I don't understand the problems with null either - my program segfaults, I look at the core dump and initialise whatever it is that was T.init. And this in the rare case I actually use a pointer or a class instance to begin with.

I also declare nearly every variable with `const var = <expr>;`, so I guess that makes it even more unlikely for me.

Atila
February 28, 2018
On Wednesday, 28 February 2018 at 13:43:37 UTC, SimonN wrote:
> Hi,
>
> Andrei said in 2014 that not-null-references should be the priority of 2014's language design, with consideration to make not-null the default. In case the code breakage is too high, this can be an opt-in compiler flag.
>
> [...]

I've slowly come around to supporting this idea. I'd rather avoid segfaults in the first place and avoid extra effort checking for null if possible.

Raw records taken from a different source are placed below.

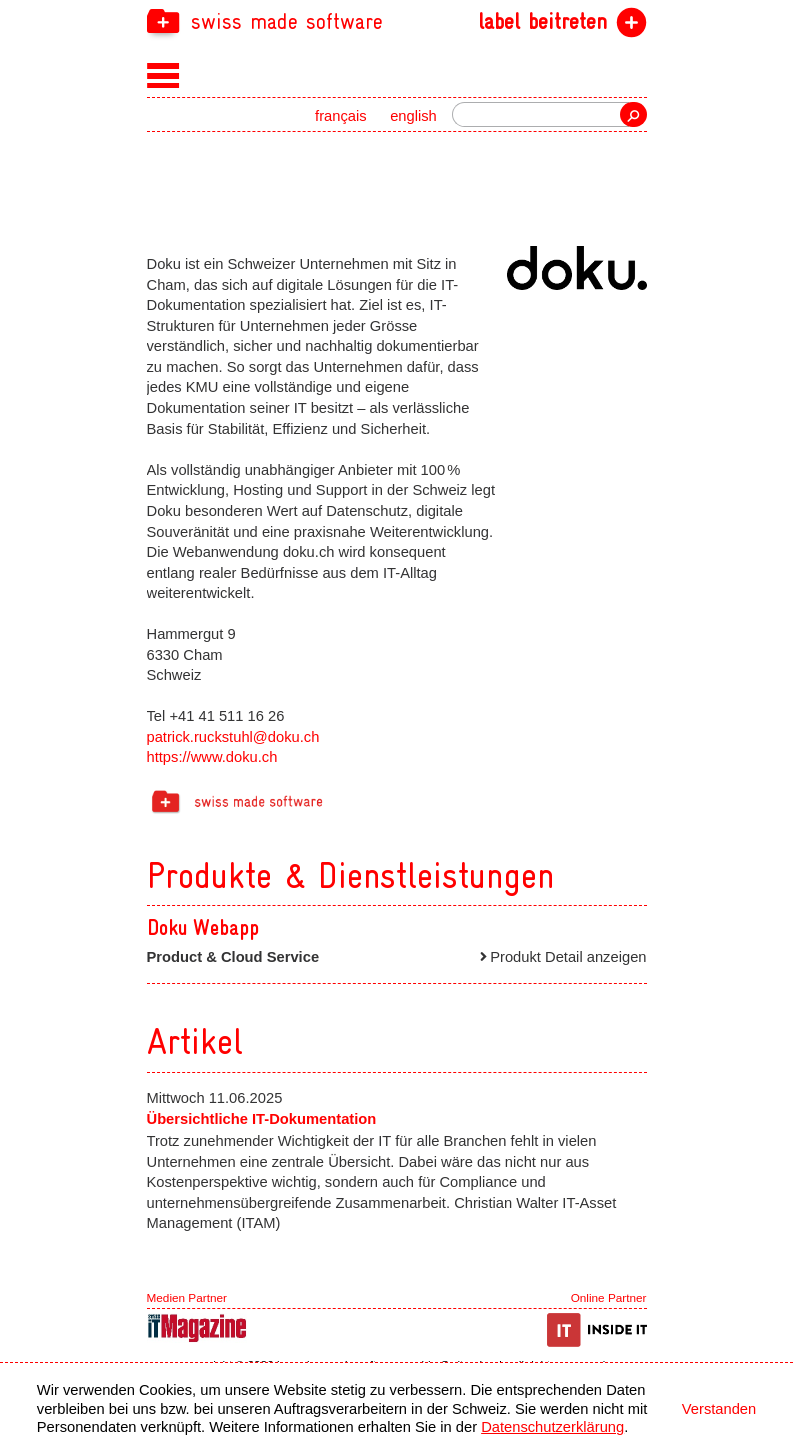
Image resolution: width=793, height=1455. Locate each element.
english (413, 116)
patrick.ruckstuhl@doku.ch (233, 737)
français (341, 116)
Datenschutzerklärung (552, 1427)
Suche (633, 114)
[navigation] (397, 20)
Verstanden (719, 1409)
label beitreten (542, 22)
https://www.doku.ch (212, 757)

It also sets clearer expectations for a user. For example, D now:

Class func(T param); // user always needs to worry about if the return value is null or not, there may be that edge case where it is null

D with non-nullable references:

Class func(T param); // user knows that the return value will not be null, no need to check
Nullable!Class func(T param); // user knows they need to check for null and handle it.

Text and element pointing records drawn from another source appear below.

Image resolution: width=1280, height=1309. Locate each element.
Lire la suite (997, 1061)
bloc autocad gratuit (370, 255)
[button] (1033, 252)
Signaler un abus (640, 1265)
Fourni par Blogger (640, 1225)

That's my two cents anyways
February 28, 2018
On Wednesday, 28 February 2018 at 14:05:19 UTC, Jonathan M Davis wrote:
> Walter is almost always against features that require it, because it's so hard to get right

Doesn't difficulty depend on what exactly to get right? It's not a spherical problem in vacuum.
February 28, 2018
On Wednesday, February 28, 2018 19:43:07 Kagamin via Digitalmars-d wrote:
> On Wednesday, 28 February 2018 at 14:05:19 UTC, Jonathan M Davis
>
> wrote:
> > Walter is almost always against features that require it, because it's so hard to get right
>
> Doesn't difficulty depend on what exactly to get right? It's not a spherical problem in vacuum.

Feel free to discuss any code-flow analysis issues with Walter, but he's consistently been against using it for much of anything whenever I've seen him discuss it. Not even stuff like VRP covers multiple lines of code, because doing so would require code-flow analysis. And he's specifically said that he's against using it for detecting when a null pointer is dereferenced. IIRC, he's stated that dmd's optimizer uses code-flow analysis for some stuff, but for anything that involves putting it in the frontend where the behavior would have to be encoded in the spec, he's been against it.

- Jonathan M Davis

March 01, 2018
On Wednesday, 28 February 2018 at 23:58:44 UTC, Jonathan M Davis wrote:
> Feel free to discuss any code-flow analysis issues with Walter, but he's consistently been against using it for much of anything whenever I've seen him discuss it.

I'd say massive breakage is what precludes it. Well, I like the way default initialization works in D.

> Not even stuff like VRP covers multiple lines of code, because doing so would require code-flow analysis.

It feels like handling VRP for linear code can be simple enough, tracking VRP across branching is more of an overkill.